'ALDATMA'YIN ! KRAL ÇIPLAK !
2016 yılının sonlarına doğru İstanbul Belediyesi Şehir Tiyatrolarında salon salon dolaşan bir İngiliz oyunu var. Harold Pinter’ın bir oyunu: Aldatma...
****
Oyunda "kadın, kocası ve sevgilisi" üçgeninde gelişen karmaşık ilişkilerin “birey-yaşam-toplum” ekseninde aldatma olayı anlatılıyor. Bir “Ekşi Sözlük” yazarının da dediği gibi oyunda herkes birbirini medeni bir şekilde aldatıyor.
****
Bir diğer kalem erbabı ise şöyle yazmış: “Oyun tek perde olmasa oyun arasında çıkardım.(...) Tek perdelik oyunları sinsi buluyorum. Seyirci perde arasında kaçmasın diye tek perdede koltuğa çiviliyorlar (...) Çok fazla içki canımı çektirdiler. Oyunda su gibi viski içiyorlar..

#### Gösterilen bilgiler:
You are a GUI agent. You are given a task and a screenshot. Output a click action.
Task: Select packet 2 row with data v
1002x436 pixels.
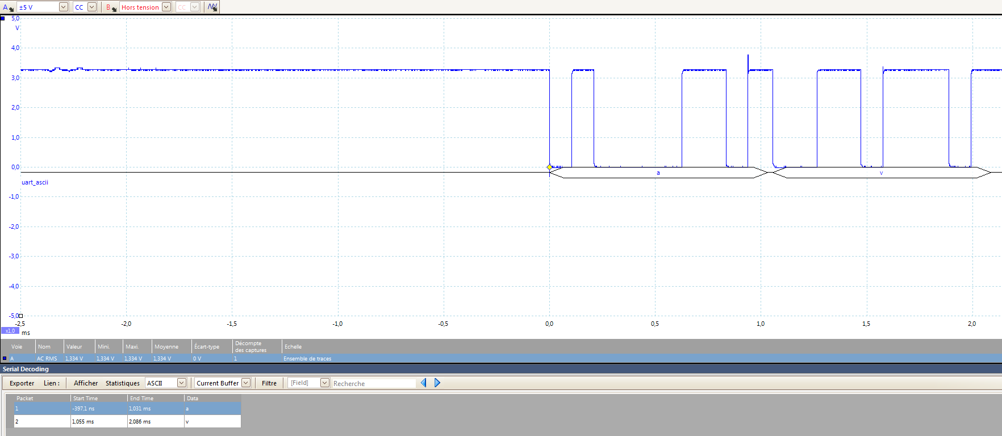pos(127,422)
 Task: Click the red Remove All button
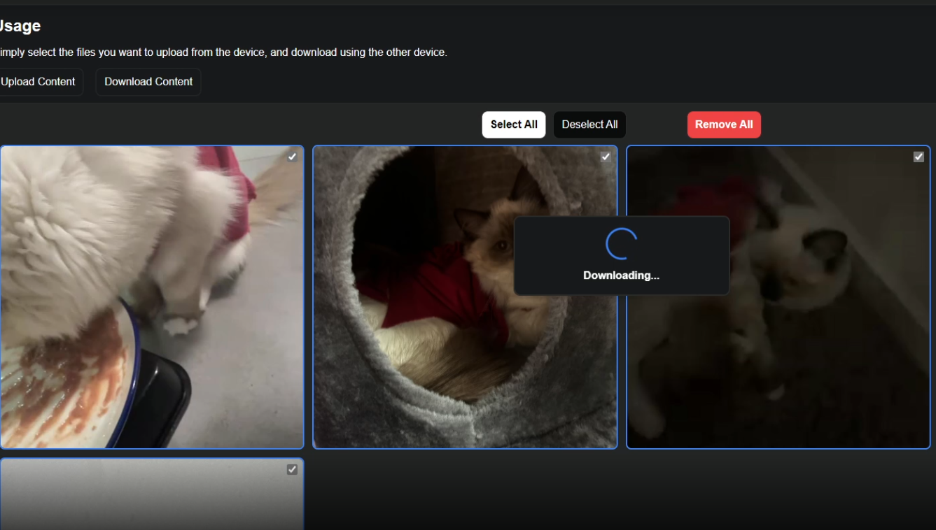[x=724, y=124]
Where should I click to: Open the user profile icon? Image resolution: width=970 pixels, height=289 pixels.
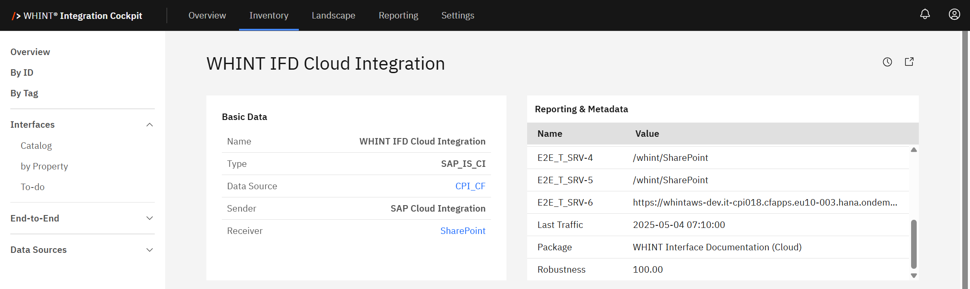click(954, 15)
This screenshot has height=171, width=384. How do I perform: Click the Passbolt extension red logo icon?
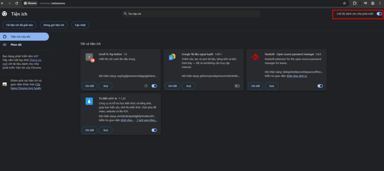255,57
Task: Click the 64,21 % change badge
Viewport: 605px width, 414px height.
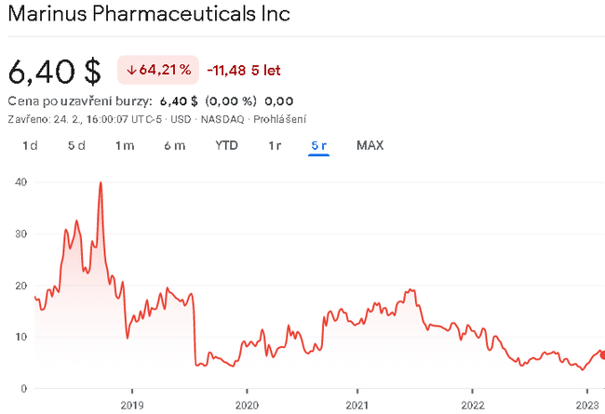Action: (x=158, y=70)
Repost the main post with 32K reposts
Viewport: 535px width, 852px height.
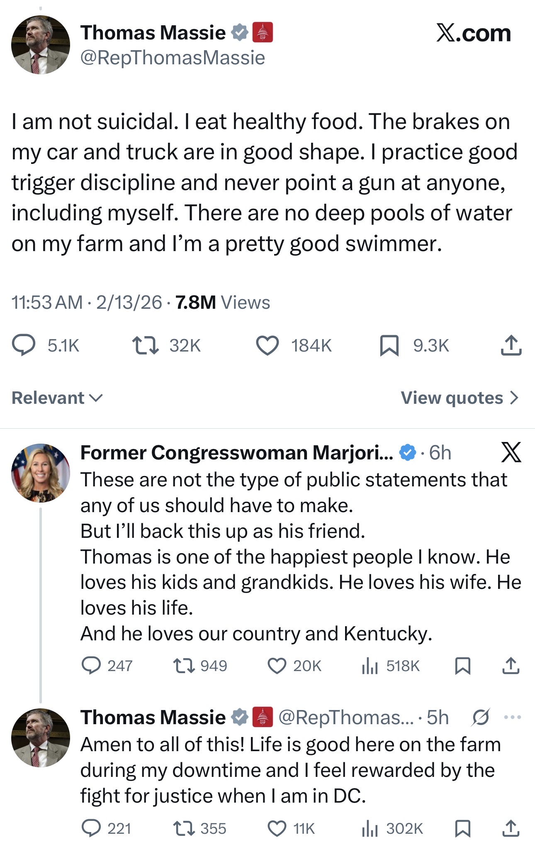tap(145, 345)
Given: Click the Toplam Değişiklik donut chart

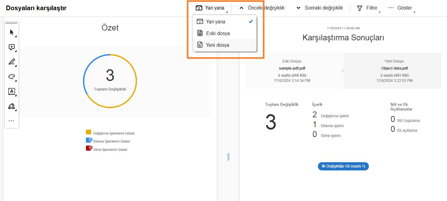Looking at the screenshot, I should (110, 80).
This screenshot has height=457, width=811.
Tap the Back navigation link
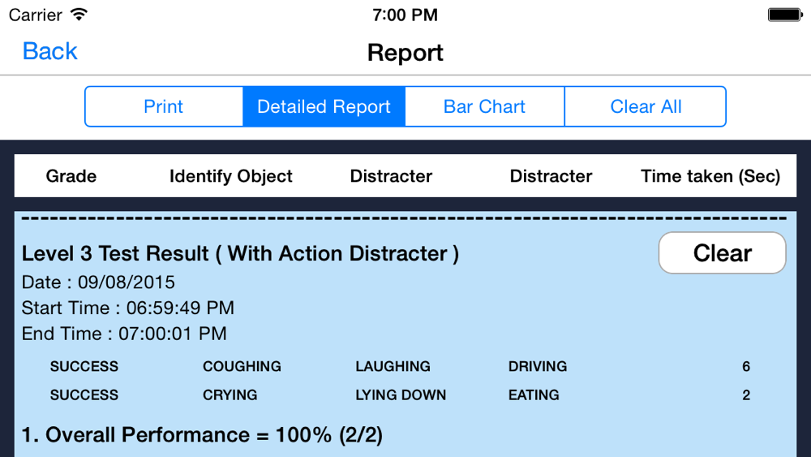pyautogui.click(x=49, y=51)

#### Yapılacak alıştırmalar:
(A) Okuma metnine göre Aldatma oyunu hangi yazara ait?
(B) Okuma metninin "2016 yılının sonlarına" sözleriyle başlayıp "bir şekilde aldatıyor." sözleri de dahil olmak üzere biten kısmını aynen tekrarlayın.
Satırların bu işle hiçbir ilgisi yok.

#### Doğru cevaplar:
(A) Harold Pinter'a ait.

(B)
2016 yılının sonlarına doğru İstanbul Belediyesi Şehir Tiyatrolarında salon salon dolaşan bir İngiliz oyunu var. Harold Pinter’ın bir oyunu: Aldatma...
****
Oyunda "kadın, kocası ve sevgilisi" üçgeninde gelişen karmaşık ilişkilerin “birey-yaşam-toplum” ekseninde aldatma olayı anlatılıyor. Bir “Ekşi Sözlük” yazarının da dediği gibi oyunda herkes birbirini medeni bir şekilde aldatıyor.